Thanks, Raghavendra. The problem is that when I run ps - ef l grep postgres, I only get postgres and not the process description. I can't see what kind of process it is and if it is a logger process or writer or stats collector. I get this at he end: Sent from Yahoo!

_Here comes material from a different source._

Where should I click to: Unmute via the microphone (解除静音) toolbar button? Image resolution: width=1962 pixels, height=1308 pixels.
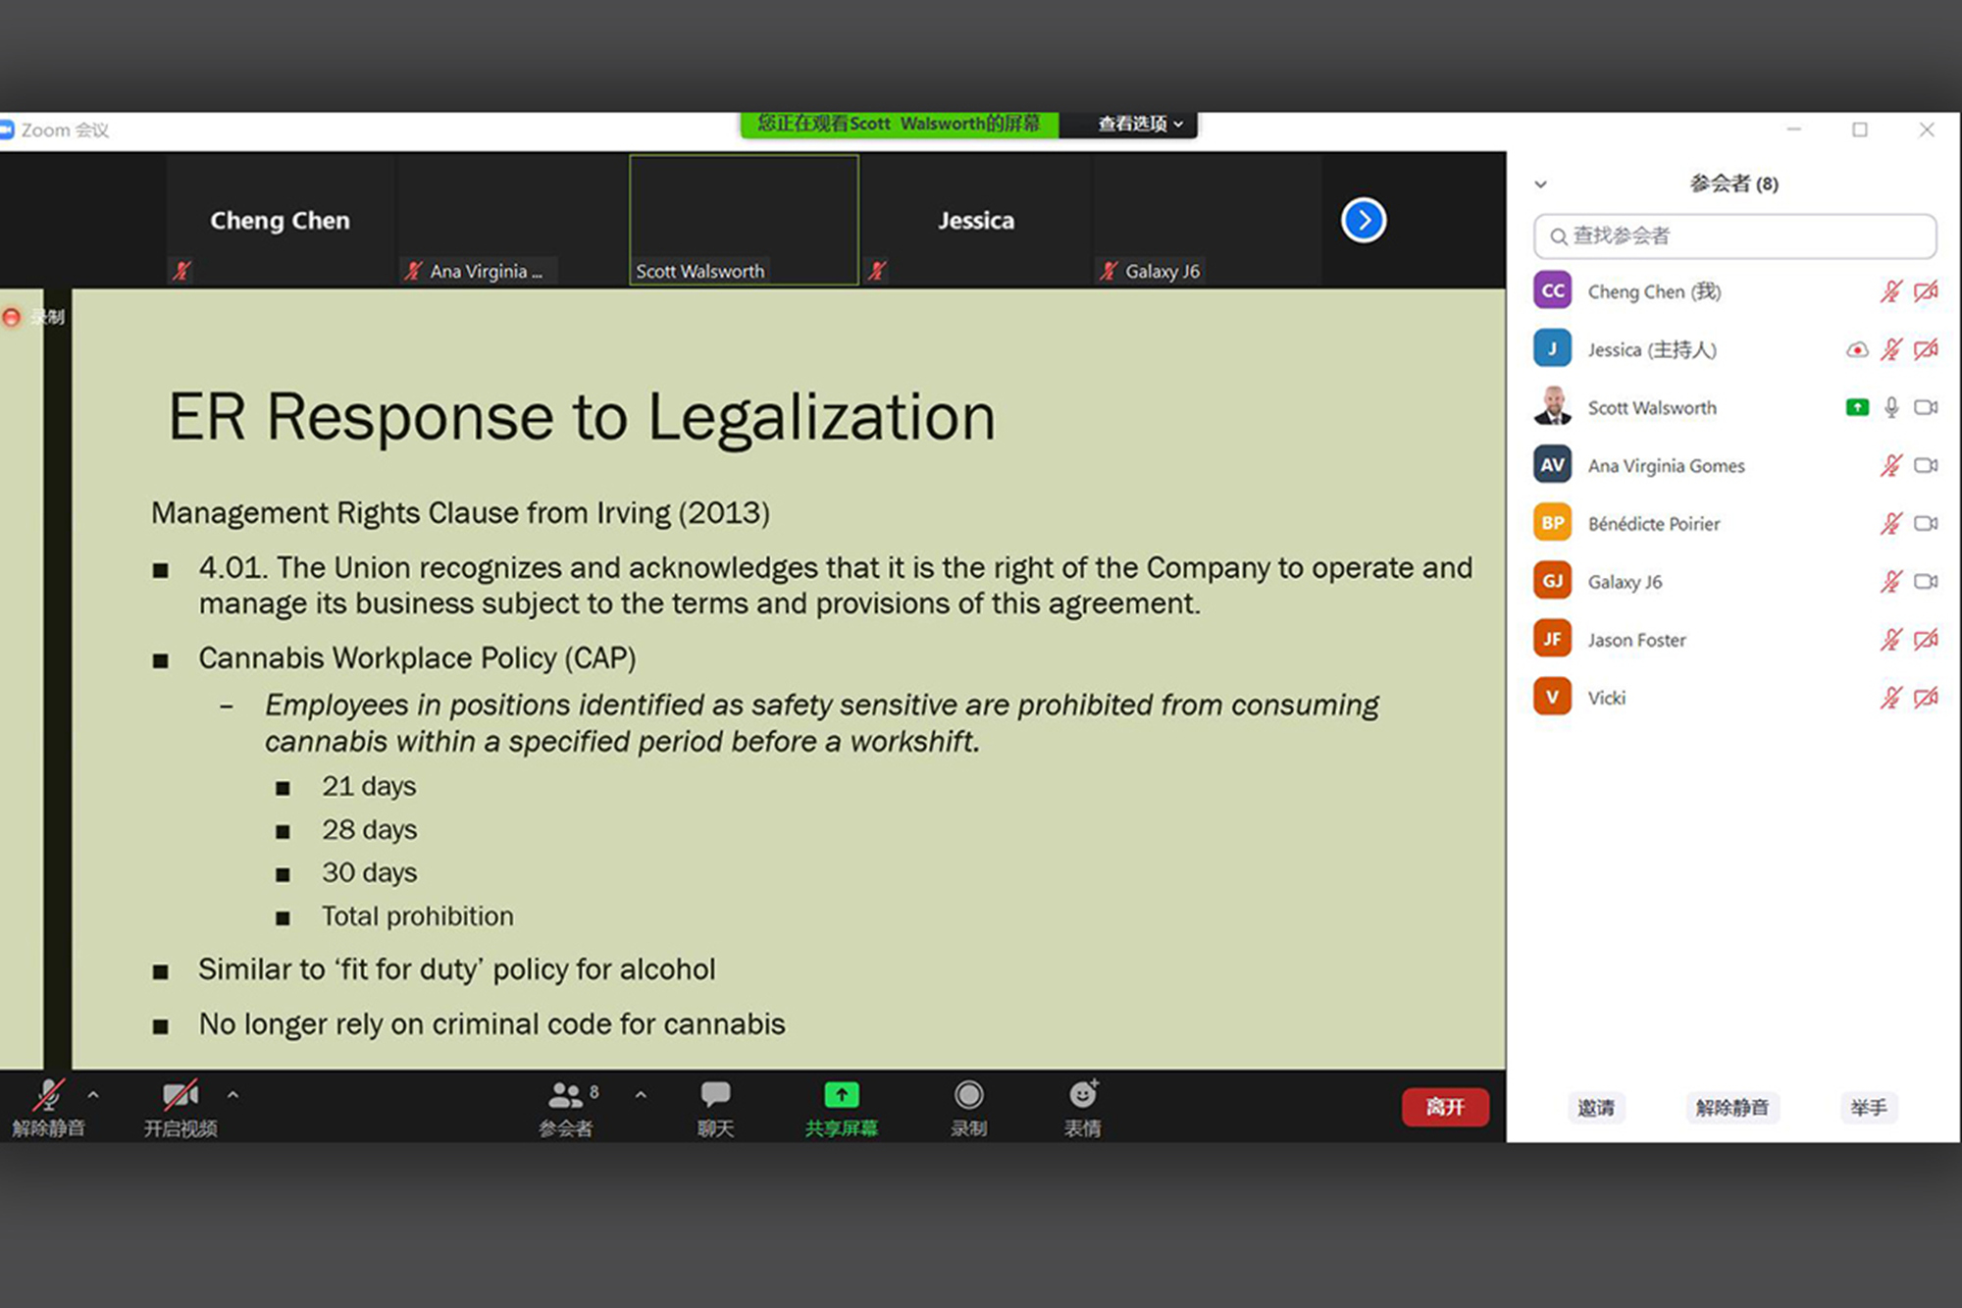48,1095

Mail on Android |
From: Raghavendra <raghavendra.rao@xxxxxxxxxxxxxxxx>;
To: iliya g <gyozov2004@xxxxxxxxx>;
Cc: pgsql-admin@xxxxxxxxxxxxxx <pgsql-admin@xxxxxxxxxxxxxx>;
Subject: Re: Postgres process
Sent: Tue, Aug 9, 2011 11:05:29 AM
Hi,
As you know, there are set of Mandatory process starts along with instance and others 'one-user-per-connection' basis called 'postgres' process (also called as 'Server Process' or 'User Process').
eg:- -bash-4.1$ ps -ef | grep postgres
postgres 19294 1 0 01:13 ? 00:00:04 /opt/PostgreSQL/9.0/bin/postgres -D data postgres 19295 19294 0 01:13 ? 00:00:00 postgres: logger process
postgres 19297 19294 0 01:13 ? 00:00:00 postgres: writer process postgres 19298 19294 0 01:13 ? 00:00:00 postgres: wal writer process postgres 19299 19294 0 01:13 ? 00:00:01 postgres: autovacuum launcher process
postgres 19301 19294 0 01:13 ? 00:00:02 postgres: stats collector process postgres 27176 19294 1 09:25 ? 00:00:01 postgres: postgres postgres [local] SELECT In the above example, you can see both mandatory process and user-process performing 'SELECT' operation. To identify postgres process uniquely, you can get it from catalog view 'pg_stat_activity'.